### WHAT THE EXERCISE ASKS
Search the records below for the line containing "[Print page] (193, 217)". Output that line and all later lines exactly; output nothing else.

### PROVIDED INFORMATION
——

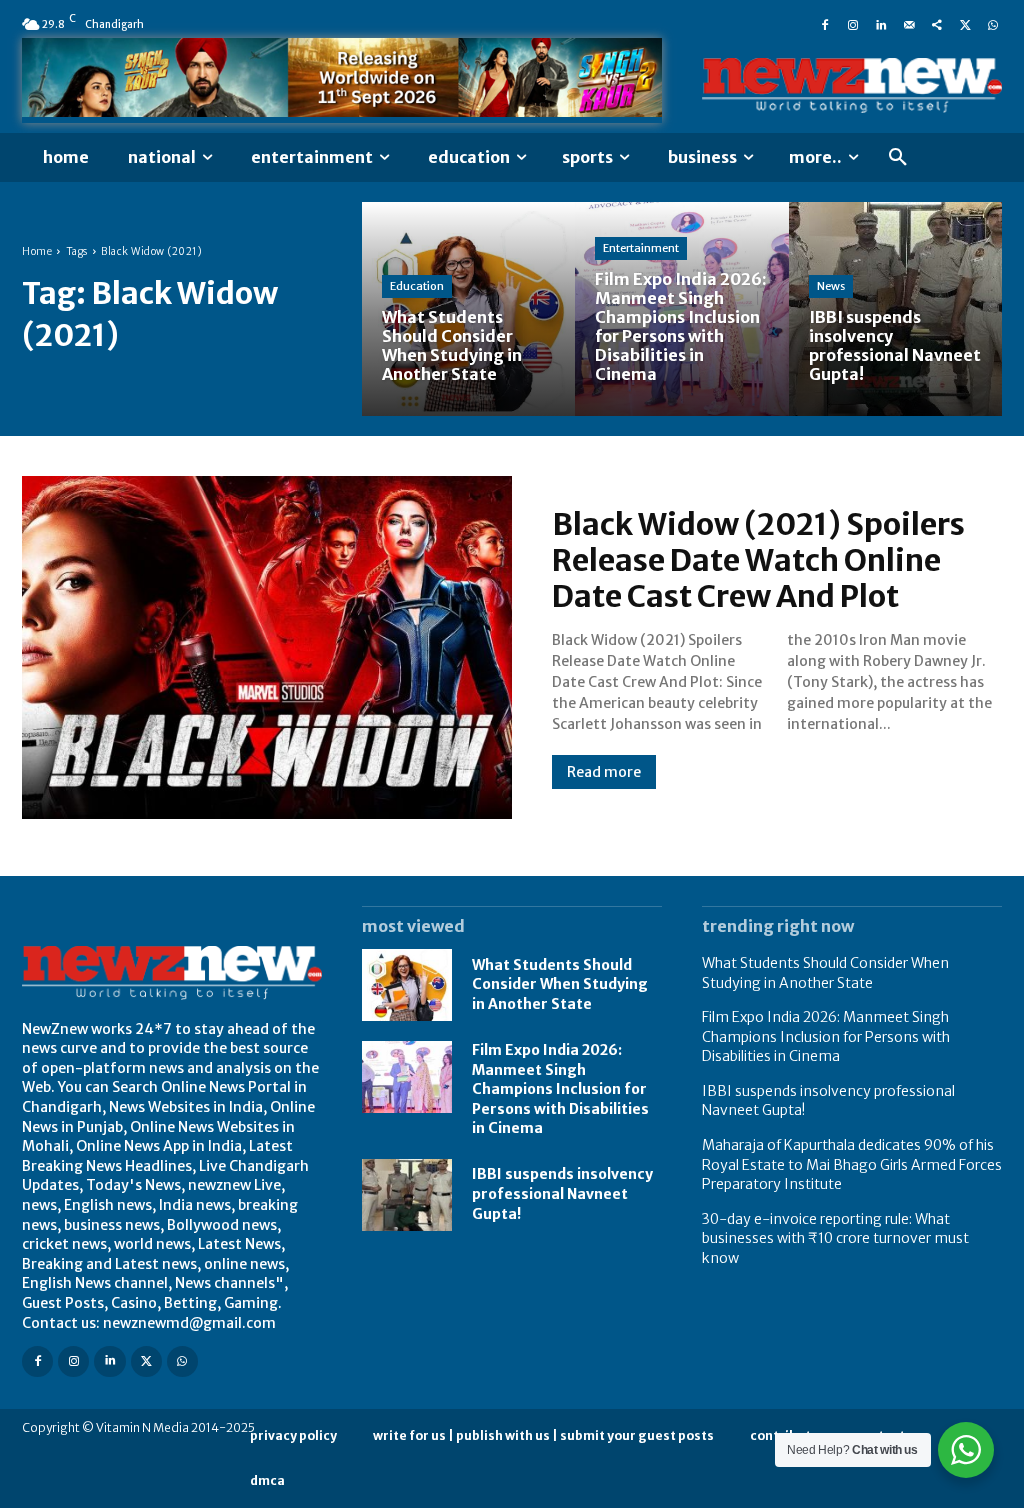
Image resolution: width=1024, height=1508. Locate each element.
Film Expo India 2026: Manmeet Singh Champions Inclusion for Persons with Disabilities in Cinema (560, 1089)
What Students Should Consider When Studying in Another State (560, 984)
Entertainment (641, 248)
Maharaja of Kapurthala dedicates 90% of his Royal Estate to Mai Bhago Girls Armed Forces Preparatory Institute (852, 1164)
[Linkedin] (881, 24)
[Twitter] (965, 24)
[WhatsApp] (993, 24)
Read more (604, 772)
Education (417, 286)
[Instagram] (853, 24)
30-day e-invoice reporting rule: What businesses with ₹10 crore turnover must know (835, 1238)
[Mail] (909, 24)
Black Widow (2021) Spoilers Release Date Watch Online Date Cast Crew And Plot (758, 560)
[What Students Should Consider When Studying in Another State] (468, 308)
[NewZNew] (852, 85)
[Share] (937, 24)
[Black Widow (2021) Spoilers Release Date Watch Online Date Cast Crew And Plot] (267, 647)
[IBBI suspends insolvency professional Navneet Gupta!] (895, 308)
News (831, 286)
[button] (898, 158)
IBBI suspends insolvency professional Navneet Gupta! (562, 1193)
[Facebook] (825, 24)
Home (37, 251)
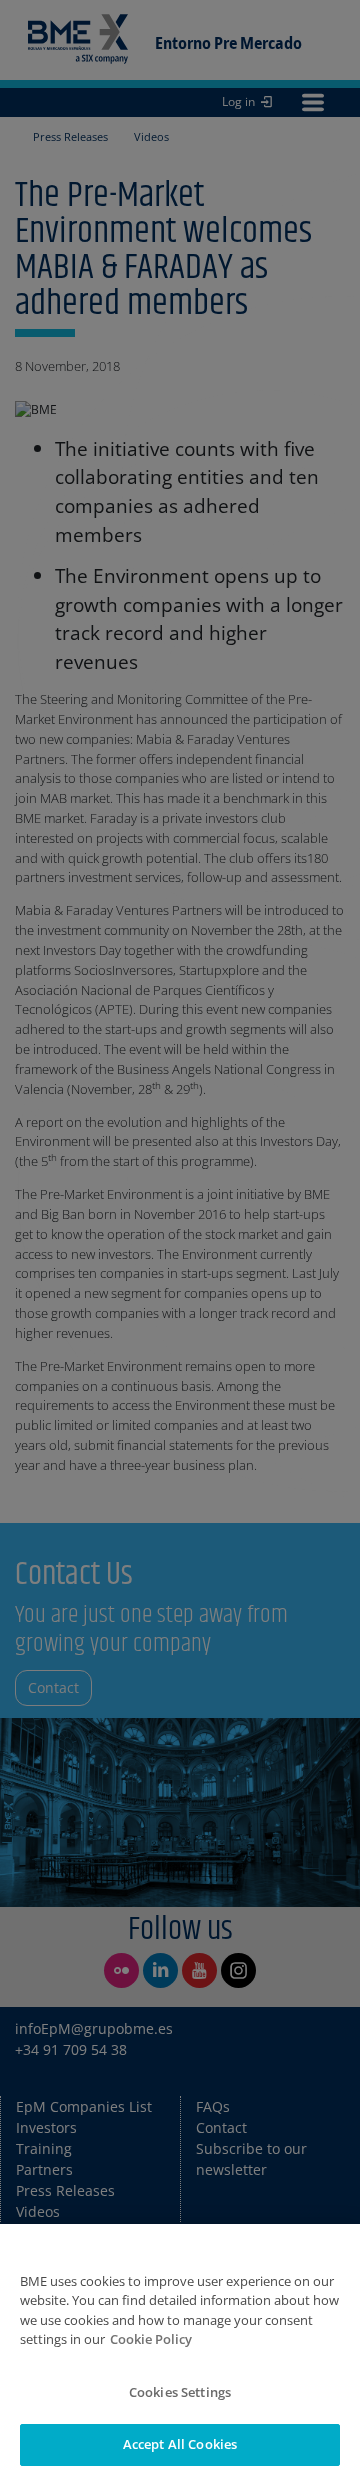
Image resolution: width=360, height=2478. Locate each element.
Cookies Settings (180, 2392)
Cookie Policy (151, 2339)
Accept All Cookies (180, 2444)
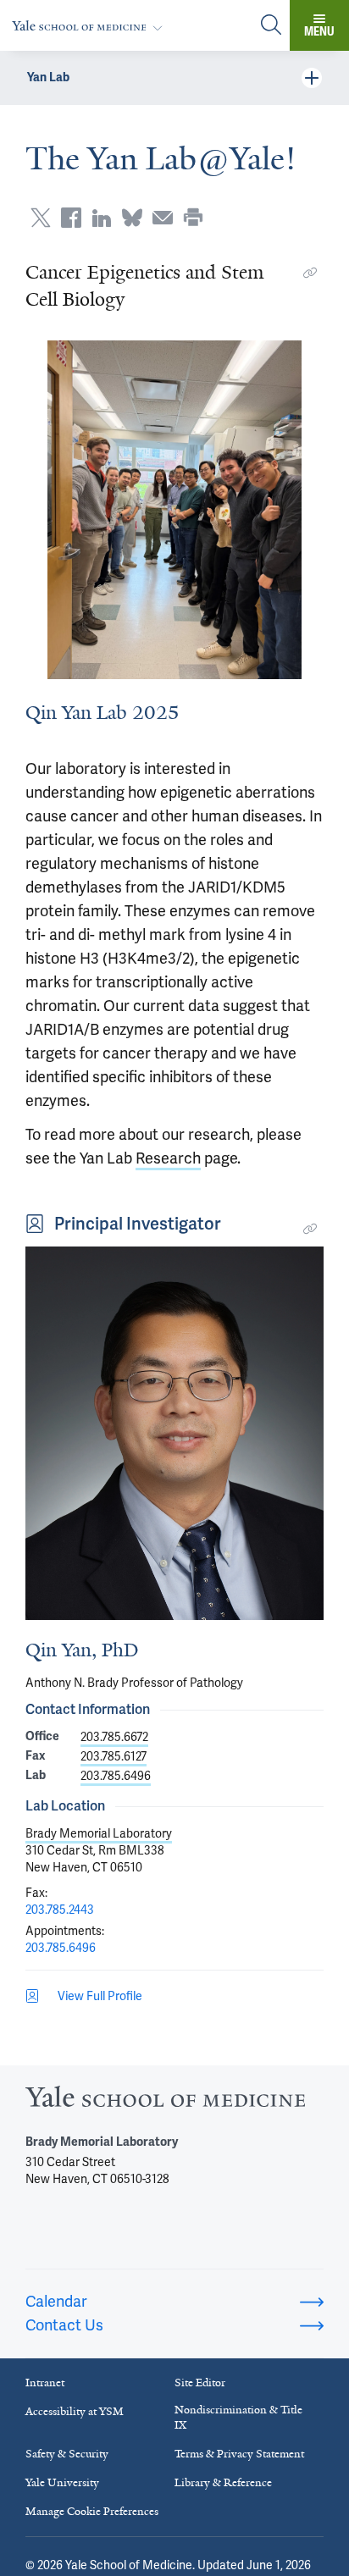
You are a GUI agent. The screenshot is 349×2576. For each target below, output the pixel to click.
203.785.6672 (114, 1736)
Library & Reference (223, 2482)
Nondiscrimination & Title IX (238, 2417)
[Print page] (193, 217)
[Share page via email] (162, 217)
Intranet (44, 2382)
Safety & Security (66, 2453)
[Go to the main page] (90, 26)
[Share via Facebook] (71, 217)
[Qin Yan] (174, 1433)
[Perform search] (271, 25)
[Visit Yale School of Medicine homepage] (165, 2101)
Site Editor (199, 2382)
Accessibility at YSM (74, 2411)
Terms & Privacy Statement (239, 2453)
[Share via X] (40, 217)
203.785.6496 (115, 1775)
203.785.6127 (113, 1756)
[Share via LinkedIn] (101, 217)
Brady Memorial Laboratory (98, 1833)
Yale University (62, 2482)
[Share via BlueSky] (132, 217)
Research (168, 1158)
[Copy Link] (310, 272)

——

### EXERCISE RESPONSE
[Print page] (193, 217)
[Share page via email] (162, 217)
Intranet (44, 2382)
Safety & Security (66, 2453)
[Go to the main page] (90, 26)
[Share via Facebook] (71, 217)
[Qin Yan] (174, 1433)
[Perform search] (271, 25)
[Visit Yale School of Medicine homepage] (165, 2101)
Site Editor (199, 2382)
Accessibility at YSM (74, 2411)
Terms & Privacy Statement (239, 2453)
[Share via X] (40, 217)
203.785.6496 (115, 1775)
203.785.6127 (113, 1756)
[Share via LinkedIn] (101, 217)
Brady Memorial Laboratory (98, 1833)
Yale University (62, 2482)
[Share via BlueSky] (132, 217)
Research (168, 1158)
[Copy Link] (310, 272)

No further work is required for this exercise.